С жестоким, поистине варварским сладострастием наблюдает Срубов за корчами человека перед лицом насилия и смерти. Вот поп, раздетый, не владеющий собой, с глазами, вылезшими из орбит, деморализованный, с ноющим, дребезжащим голосом: «Святый боже, святый крепкий»… Вот двое других — с мертвыми, расширенными от ужаса глазами… Вот третий — который хрипел, задыхался, молил… «А для Срубова он уже не человек — тесто, жаворонок из теста. Нисколько не жаль такого. Сердце затвердело злобой». От загубленных людей остаются «пуды парного мяса», «кровью парной, потом едким человечьим, испражнениями пышет подвал»; «пощадите», «умоляю», «невинно погибаю», «господи, помилуй», «А в подвал вели и вели живых, от страха испражняющихся себе в белье, от страха потеющих, от страха плачущих… Сотни людей заняты круглые сутки… С гулким лязгом, с хрустом буравят черепа автоматические сверла. Брызжут красные непрогорающие опилки. Смазочная мазь летит кровяными сгустками мозга».
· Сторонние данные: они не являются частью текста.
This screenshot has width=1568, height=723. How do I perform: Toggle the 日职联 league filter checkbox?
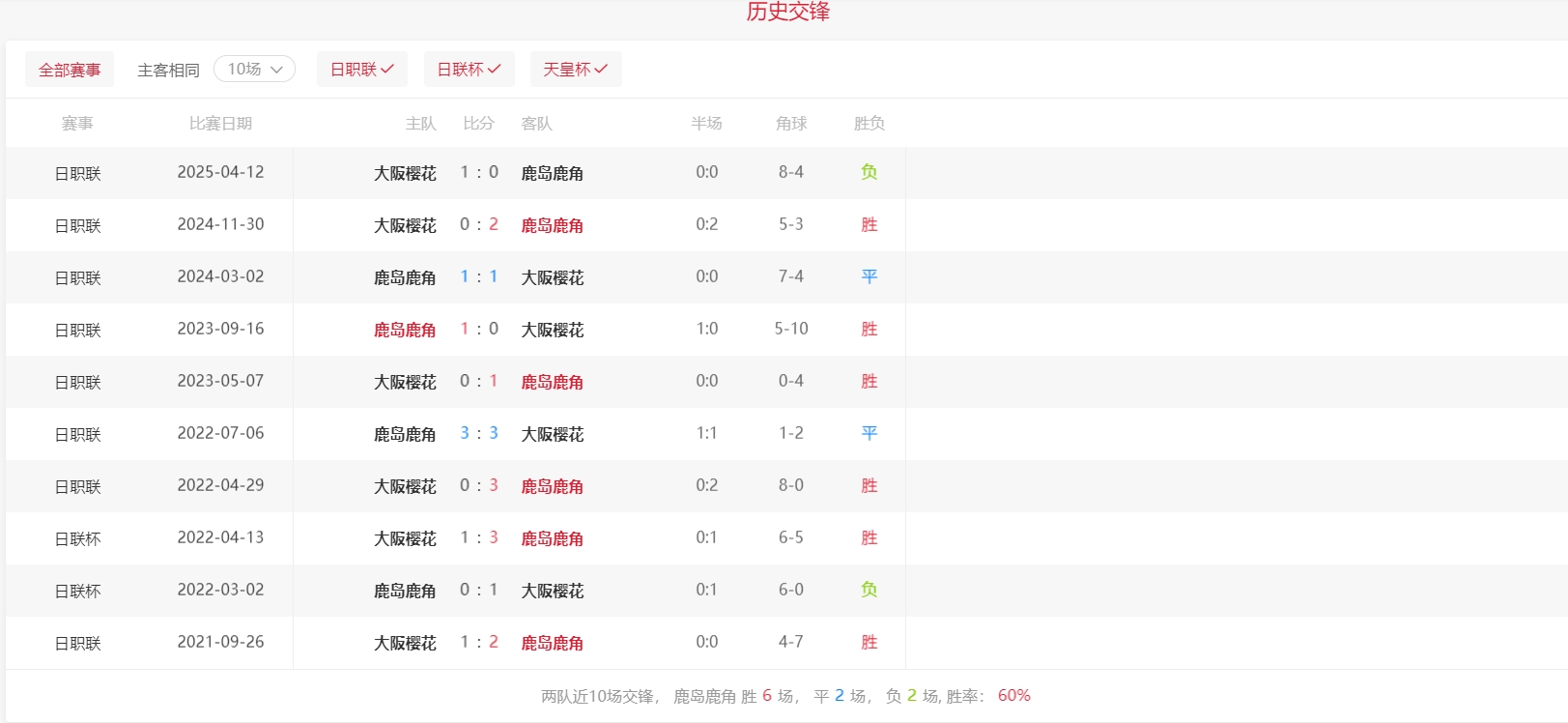[361, 70]
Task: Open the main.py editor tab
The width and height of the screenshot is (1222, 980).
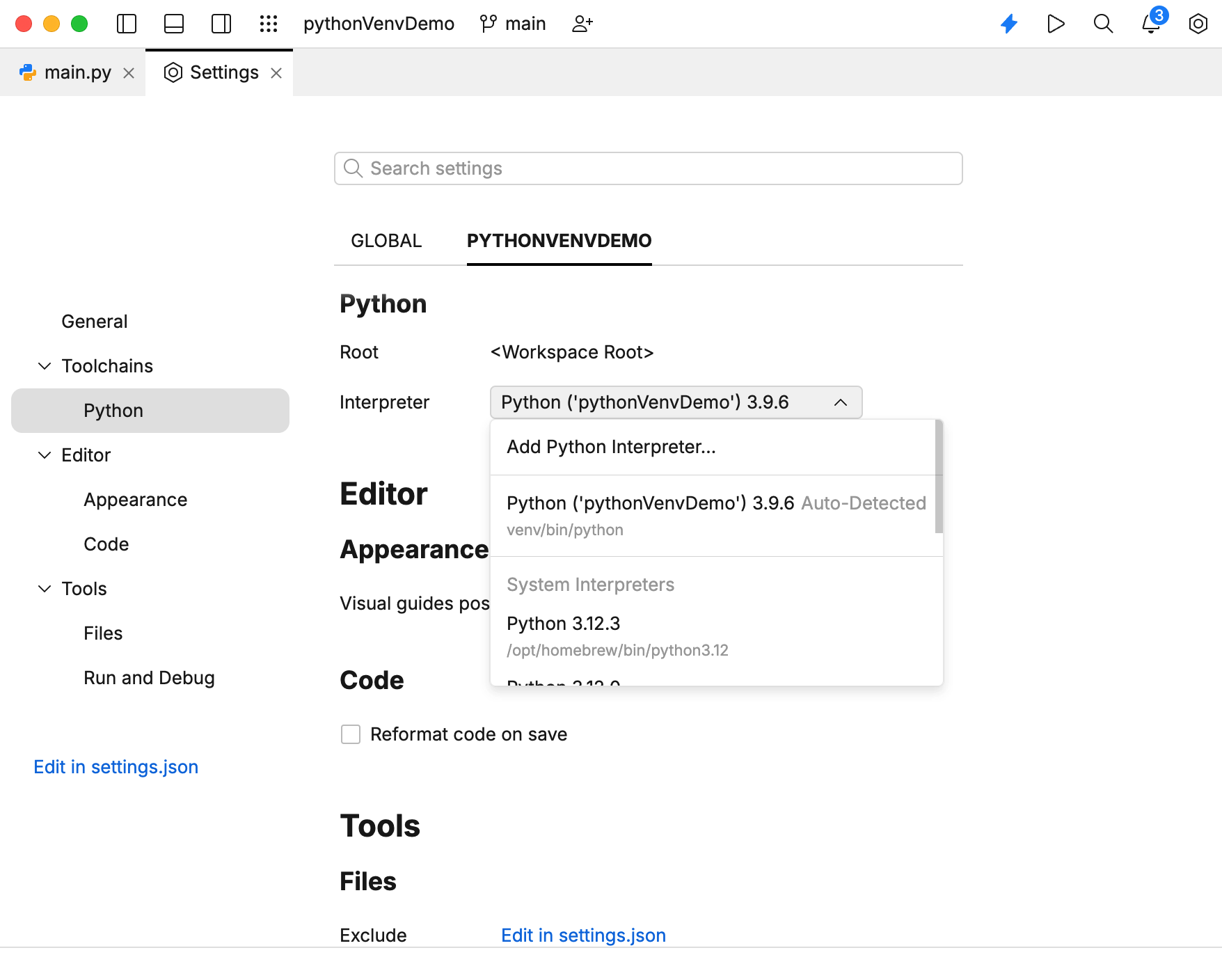Action: click(x=77, y=72)
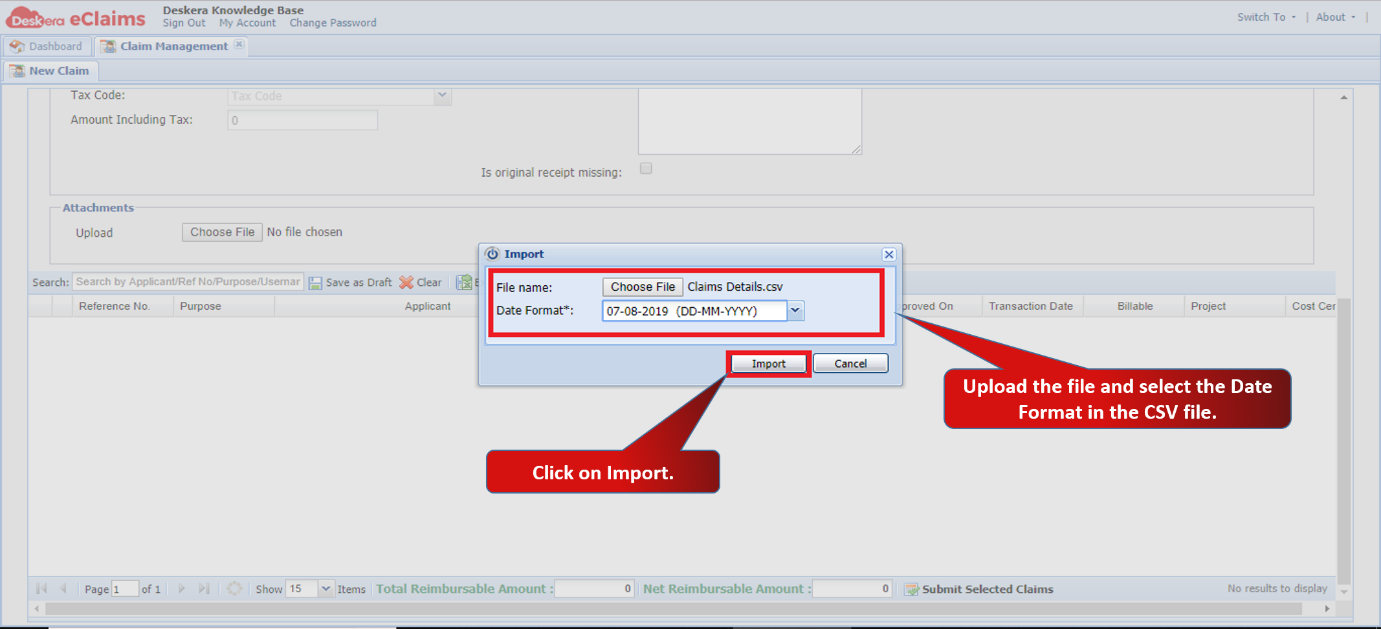This screenshot has width=1381, height=629.
Task: Click the red Clear cross icon
Action: (406, 283)
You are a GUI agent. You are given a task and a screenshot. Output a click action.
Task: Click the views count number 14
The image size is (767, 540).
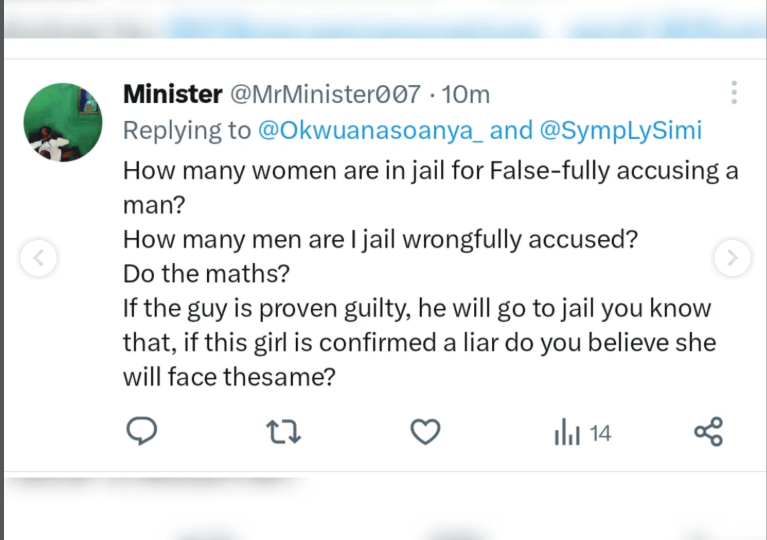600,433
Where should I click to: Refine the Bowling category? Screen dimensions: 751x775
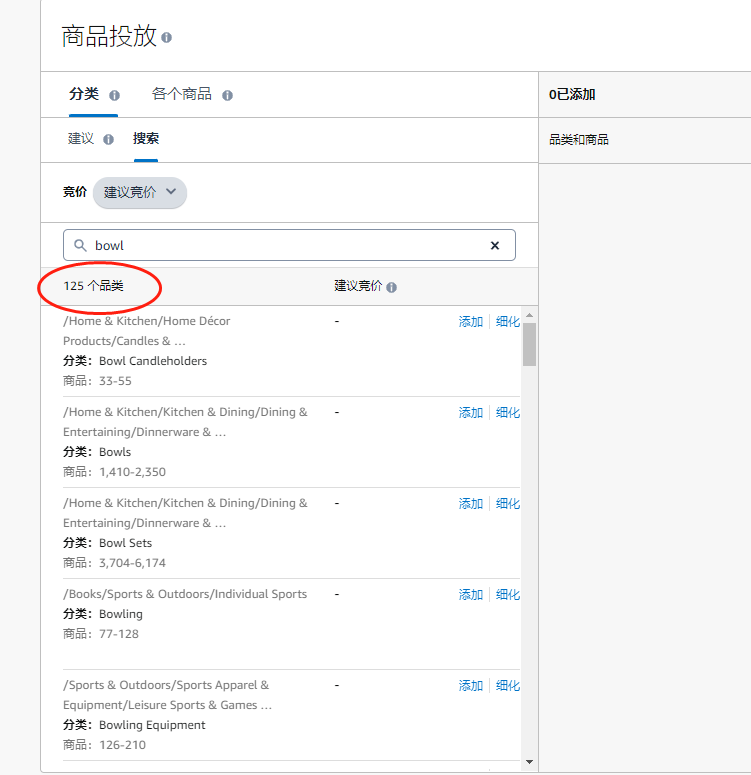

Фабрика смерти… Есть ли что-нибудь такое, чего нельзя сделать с человеком силой? Этот вопрос — на фоне подвала губчека — воспринимается как напыщенная, отвлеченная риторика, почти как издевательство над очевидностью.

«Я гражданин и человек, а не щепка», — волновался и кричал Степан Трофимович Верховенский, когда над ним было совершено насилие. «Щепка», — утверждает автор повести «О Ней и о Ней», имея в виду революционную «рубку леса». Повествование о страшной лаборатории уничтожения людей в губернских подвалах — потрясающий художественный документ о том, что делает с человеком насилие: с человеком, над которым оно чинится, и с человеком, который сам его творит.